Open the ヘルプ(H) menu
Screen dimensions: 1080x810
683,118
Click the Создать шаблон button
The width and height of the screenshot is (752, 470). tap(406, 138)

__________________________________________________

TASK ITEM: Reproduce the listing verbatim.

COMPLETED EXERCISE:
Open the ヘルプ(H) menu
Screen dimensions: 1080x810
683,118
Click the Создать шаблон button
The width and height of the screenshot is (752, 470). tap(406, 138)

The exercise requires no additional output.